Looking at the plot of Claude A it seems to be very linear. The plot is showing a variability far better than 55%. Same thing with Claude B. The plot is very linear and most likely explains more than 75% variability. Looking at Claude C the plot is extremely linear. Almost 100% variability. The goal was 90% but this plot seems to be doing better than 90%.

B)

Use SVD to find the first PC for each data set, and find the actual percent of total variability explained by each PC using aggregation methods.

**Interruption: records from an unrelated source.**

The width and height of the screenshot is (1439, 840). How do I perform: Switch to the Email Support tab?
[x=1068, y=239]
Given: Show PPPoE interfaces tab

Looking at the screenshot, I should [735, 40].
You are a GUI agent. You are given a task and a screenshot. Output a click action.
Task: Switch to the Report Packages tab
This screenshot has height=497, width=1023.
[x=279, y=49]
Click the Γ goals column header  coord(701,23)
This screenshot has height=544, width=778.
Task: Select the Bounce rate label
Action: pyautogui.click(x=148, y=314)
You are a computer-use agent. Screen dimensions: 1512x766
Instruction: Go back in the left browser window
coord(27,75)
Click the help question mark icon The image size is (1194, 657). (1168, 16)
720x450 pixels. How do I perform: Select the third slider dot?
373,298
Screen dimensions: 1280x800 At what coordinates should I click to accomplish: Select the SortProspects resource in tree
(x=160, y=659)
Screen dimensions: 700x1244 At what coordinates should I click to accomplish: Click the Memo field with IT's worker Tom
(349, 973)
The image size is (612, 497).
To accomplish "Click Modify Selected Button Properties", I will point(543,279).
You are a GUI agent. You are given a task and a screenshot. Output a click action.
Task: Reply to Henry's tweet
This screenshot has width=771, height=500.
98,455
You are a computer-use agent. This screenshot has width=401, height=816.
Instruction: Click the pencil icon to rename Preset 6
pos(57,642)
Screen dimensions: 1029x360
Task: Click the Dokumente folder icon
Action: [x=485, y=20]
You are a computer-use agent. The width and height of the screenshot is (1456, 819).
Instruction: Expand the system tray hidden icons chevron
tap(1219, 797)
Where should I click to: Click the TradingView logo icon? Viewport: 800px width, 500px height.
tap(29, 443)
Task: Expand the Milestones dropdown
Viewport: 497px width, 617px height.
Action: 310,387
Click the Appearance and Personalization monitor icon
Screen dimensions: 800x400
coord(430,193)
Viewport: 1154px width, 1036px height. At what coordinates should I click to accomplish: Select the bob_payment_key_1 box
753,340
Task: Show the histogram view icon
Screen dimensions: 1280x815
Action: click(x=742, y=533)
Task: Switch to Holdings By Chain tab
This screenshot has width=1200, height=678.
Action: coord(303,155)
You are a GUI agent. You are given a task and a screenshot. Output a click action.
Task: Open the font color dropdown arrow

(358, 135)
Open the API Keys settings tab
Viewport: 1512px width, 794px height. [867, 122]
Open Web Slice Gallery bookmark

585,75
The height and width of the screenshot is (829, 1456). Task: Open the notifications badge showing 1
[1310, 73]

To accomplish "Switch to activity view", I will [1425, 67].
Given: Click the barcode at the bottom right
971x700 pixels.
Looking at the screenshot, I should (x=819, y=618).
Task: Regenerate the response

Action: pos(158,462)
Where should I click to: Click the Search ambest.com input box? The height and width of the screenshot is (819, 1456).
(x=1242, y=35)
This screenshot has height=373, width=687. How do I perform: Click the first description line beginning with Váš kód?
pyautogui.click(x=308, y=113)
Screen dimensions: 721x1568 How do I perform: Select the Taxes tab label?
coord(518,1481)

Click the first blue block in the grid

svdA <- svd(claudeA_scaled)
svdB <- svd(claudeB_scaled)
svdC <- svd(claudeC_scaled)

dA <- svdA$d
dB <- svdB$d
dC <- svdC$d

pc1A <- (dA[1]^2) / sum(dA^2)
pc1B <- (dB[1]^2) / sum(dB^2)
pc1C <- (dC[1]^2) / sum(dC^2)

percent_df <- data.frame(
  Dataset = c("claudeA", "claudeB", "claudeC"),
  PC1_Variance_Proportion = c(pc1A, pc1B, pc1C),
  PC1_Percent = c(pc1A, pc1B, pc1C) * 100
)

percent_df

  Dataset PC1_Variance_Proportion PC1_Percent
1 claudeA               0.9756201    97.56201
2 claudeB               0.9591807    95.91807
3 claudeC               0.9949096    99.49096

After computing the variability for the three data sets it can be seen that the variability is all above 90%. This is way above what the variability was supposed to be.